Published using Google Docs
Этапы создания романа. Идея романа.docx
Updated automatically every 5 minutes

Сохранились  три  записные  тетради  с  черновиками   и   заметками   к «Преступлению и наказанию», то есть три рукописные редакции  романа:  первая (краткая) редакция  («повесть»),  вторая  (пространная)  редакция  и  третья (окончательная)  редакция,  характеризующие  собой  три  стадии,  три  этапа работы: Висбаденский этап (письмо к Каткову), петербургский этап (с  октября по декабрь 1865 года, когда Достоевский начал  «новый  план»),  и,  наконец, последний этап (1866 год).

Черновые  тетради  к  «Преступлению  и  наказанию»   дают   возможность проследить, как долго Достоевский искал  ответ  на  главный  вопрос  романа: почему убил Раскольников? И ответ этот был далеко не однозначен для  автора. В  первоначальном  замысле  повести  (письмо   к   Каткову)   это   «простая арифметика»:  убить  одно  ничтожное,  вредное  и  богатое  существо,  чтобы осчастливить на его деньги много прекрасных, но бедных людей: «Бедная  мать, бедная сестра. Я хотел для вас. Если есть тут грех, я решился принять его на себя, но это только чтоб вы были счастливы»; «Умереть гордо, заплатив  горой добра и пользы за мелочное и смешное преступление юности».

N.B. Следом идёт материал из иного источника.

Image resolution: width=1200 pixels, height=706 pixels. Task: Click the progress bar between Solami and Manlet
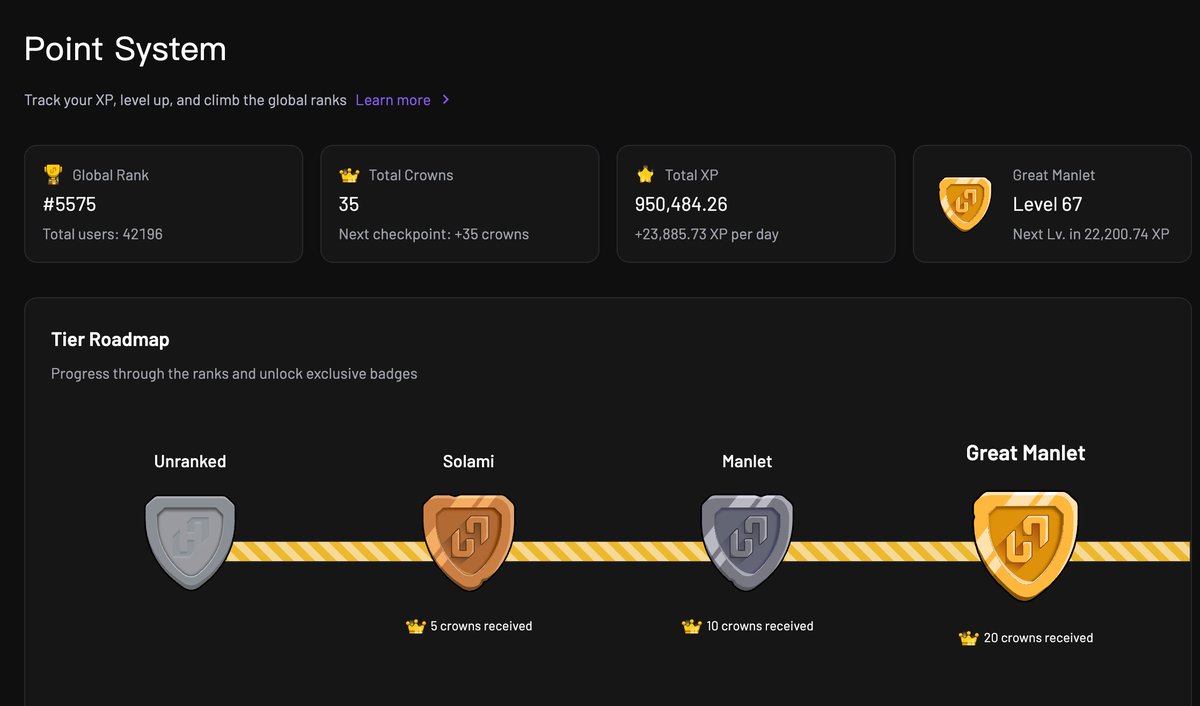pos(607,551)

     Во второй (пространной)  редакции  Раскольников  все  еще  изображается гуманистом, жаждущим вступиться за «униженных и оскорбленных»: «Я  не  такой человек, чтобы дозволить мерзавцу губить беззащитную слабость. Я  вступлюсь. Я хочу вступиться». Но парадоксальная  идея  убийства  из  любви  к  другим, убийства человека из любви к человечеству постепенно «обрастает» стремлением Раскольникова к власти, но Раскольников пока еще стремится к  власти  не  из тщеславия. Он хочет получить власть, чтобы целиком посвятить  себя  служению людям, хочет использовать власть только на добро людям: «Я  власть  беру,  я силу добываю - деньги ли, могущество ль - не для худого.  Я  счастье  несу»; «Молитва его по  приходе  от  Мармеладовых:  кротко  -  «Господи!  Если  это покушение над старухой слепой, тупой, никому не нужной, грех, после того что я  хотел  посвятить  себя,  то  обличи  меня.  Я  строго  судил   себя,   не

тщеславье...»

     Но  Достоевский  проникает  глубже  в  душу  преступника  и  за   идеей заблуждения доброго сердца, убийства ради любви к людям, власти ради  добрых дел открывает самую страшную и чудовищную для него идею - «идею  Наполеона», идею власти ради власти, идею,  разделяющую  человечество  на  две  неравные части:  большинство  -  «тварь  дрожащая»  и  меньшинство  -   «властелины», призванные от рождения управлять большинством, стоящие вне закона и  имеющие право, как Наполеон, во имя  нужных  им  целей  переступать  через  закон  и нарушать божественный миропорядок. В третьей (окончательной) редакции  «идея Наполеона» полностью «созревает»: «Можно ли  их  любить?  Можно  ли  за  них страдать? Ненависть к человечеству»; «Нелюбовь к человечеству и вдруг идея о старухе...»; «В его образе выражается в романе  мысль  непомерной  гордости, высокомерия и презрения к этому обществу. Его  идея:  взять  во  власть  это общество. Деспотизм - его черта»; «Он хочет властвовать - и не знает никаких

средств. Поскорей взять во власть и разбогатеть. Идея убийства и пришла  ему готовая. NB. Чем бы я ни был, что бы я потом  ни  сделал,  -  был  ли  бы  я благодетелем человечества или сосал бы из него, как паук, живые соки  -  мне нет дела. Я знаю, что я хочу властвовать, и довольно»; «Слушайте:  есть  два сорта людей. Для высших натур можно переступать через препятствия».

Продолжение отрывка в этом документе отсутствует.